Dès les premières secondes, on sait qu'Anna Karenina ne sera pas un film comme les autres. De toute manière, Joe Wright n'est pas reconnu comme étant le plus traditionnel des cinéastes. En choisissant Tolstoï comme assise, il se doit par contre d'être à la hauteur des écrits du romancier russe et d'éblouir le spectateur qui ne s'attend à rien de moins qu'à être épaté par du Tolstoï adapté par le réalisateur d'Atonement et d'Hanna. Wright réussit-il à émerveiller comme ses images semblent vouloir le faire? Pas tout à fait, mais il livre tout de même un produit unique et coloré qui se dégage suffisamment de la masse pour persister dans les mémoires cinéphiliques.
Wright marque d'emblée le film de son empreinte et donne ainsi le ton global de l'oeuvre. Le long métrage prend d'abord des allures de comédie musicale; les décors sont changés à même l'image par des figurants, la plupart des scènes se déroulent dans un théâtre (les coulisses peuvent représenter la rue et le grenier, la maison d'un frère) et on y appose une musicalité qui compense pour les chants, généralement partie intégrante de ce type de production. Même les mouvements des personnages sont calculés pour faire partie de cette musicalité.
L'imagination fertile du réalisateur permet également certaines transitions remarquables, comme un train électrique pour enfants qui mute vers une véritable locomotive ou des déchirures de papiers que l'on lance dans les airs et qui se transforment en neige. Des idées simples, mais si bien adaptées, qu'elles en deviennent magiques.
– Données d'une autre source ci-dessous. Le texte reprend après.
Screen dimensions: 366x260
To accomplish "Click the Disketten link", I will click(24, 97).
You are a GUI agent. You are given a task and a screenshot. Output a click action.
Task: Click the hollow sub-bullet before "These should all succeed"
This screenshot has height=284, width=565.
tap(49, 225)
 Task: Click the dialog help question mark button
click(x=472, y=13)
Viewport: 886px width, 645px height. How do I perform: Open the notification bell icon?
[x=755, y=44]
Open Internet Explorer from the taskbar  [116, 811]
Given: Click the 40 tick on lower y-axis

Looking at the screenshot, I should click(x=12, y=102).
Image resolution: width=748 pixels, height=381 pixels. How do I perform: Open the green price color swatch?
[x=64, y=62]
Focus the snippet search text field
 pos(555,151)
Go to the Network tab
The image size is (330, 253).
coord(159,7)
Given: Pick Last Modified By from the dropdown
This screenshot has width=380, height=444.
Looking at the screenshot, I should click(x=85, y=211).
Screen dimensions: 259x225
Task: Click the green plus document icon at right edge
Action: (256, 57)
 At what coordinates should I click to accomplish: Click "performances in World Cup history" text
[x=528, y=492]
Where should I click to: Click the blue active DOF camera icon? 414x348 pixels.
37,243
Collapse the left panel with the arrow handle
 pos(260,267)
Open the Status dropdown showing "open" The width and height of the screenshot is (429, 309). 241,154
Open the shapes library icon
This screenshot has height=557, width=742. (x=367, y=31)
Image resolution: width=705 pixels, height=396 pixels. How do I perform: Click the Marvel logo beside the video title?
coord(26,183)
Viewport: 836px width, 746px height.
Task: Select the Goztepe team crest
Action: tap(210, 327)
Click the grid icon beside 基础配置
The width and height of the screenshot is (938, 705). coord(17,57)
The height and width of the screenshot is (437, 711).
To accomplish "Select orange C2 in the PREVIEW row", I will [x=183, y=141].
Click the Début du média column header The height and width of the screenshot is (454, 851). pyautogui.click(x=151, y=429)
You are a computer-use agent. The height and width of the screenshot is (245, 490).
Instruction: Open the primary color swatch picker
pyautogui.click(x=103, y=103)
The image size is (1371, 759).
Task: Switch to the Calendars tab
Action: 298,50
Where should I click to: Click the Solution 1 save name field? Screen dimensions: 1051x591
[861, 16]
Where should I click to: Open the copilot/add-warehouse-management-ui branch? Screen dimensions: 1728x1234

Anna Karenina tend, en revanche, à s'étirer à certains endroits (notamment lorsqu'il est question de l'histoire de l'ami d'enfance du frère d'Anna) et freine le rythme de ce récit, si bien servi par la mise en scène.
La réalisation prend beaucoup de place dans Anna Karenina vu sa singularité et son audace, mais elle n'éclipse jamais (ou presque) le travail impeccable des comédiens, qui campent tous des êtres torturés et tortueux. Keira Knightley embrase l'écran de sa performance infaillible. Elle habite ce personnage de femme jugée sévèrement pour ses actes avec tellement de passion et de sensibilité qu'il est impossible de rester de glace face à tant d'étoffe. Jude Law, imperturbable et honnête, se distingue également par la profondeur de son jeu. Domhnall Gleeson - ancien acteur d'Harry Potter - et Alicia Vikander - deux amoureux improbables - tirent, eux aussi, bien leur épingle du jeu.
Bien que le film se penche sur certains débats humanistes, développe des questions de société - notamment sur l'adultère (qui semble être accepté pour l'homme mais complètement interdit à la femme) et l'amour (les différentes formes d'amour et les blessures que peuvent entraîner ces dernières), mais n'est jamais vraiment moralisateur. On laisse le spectateur réfléchir aux questions sans lui forcer une réponse ou même l'insister à en trouver une. Le sermon ne vient donc jamais outrepasser l'histoire et ses personnages, comme c'est trop souvent le cas dans les drames sur l'infidélité ou la trahison au sens large.
Joe Wright réussit encore une fois à charmer son public par une adaptation étonnante qui prouve, d'une certaine façon, la force du cinéma et ses immenses possibilités.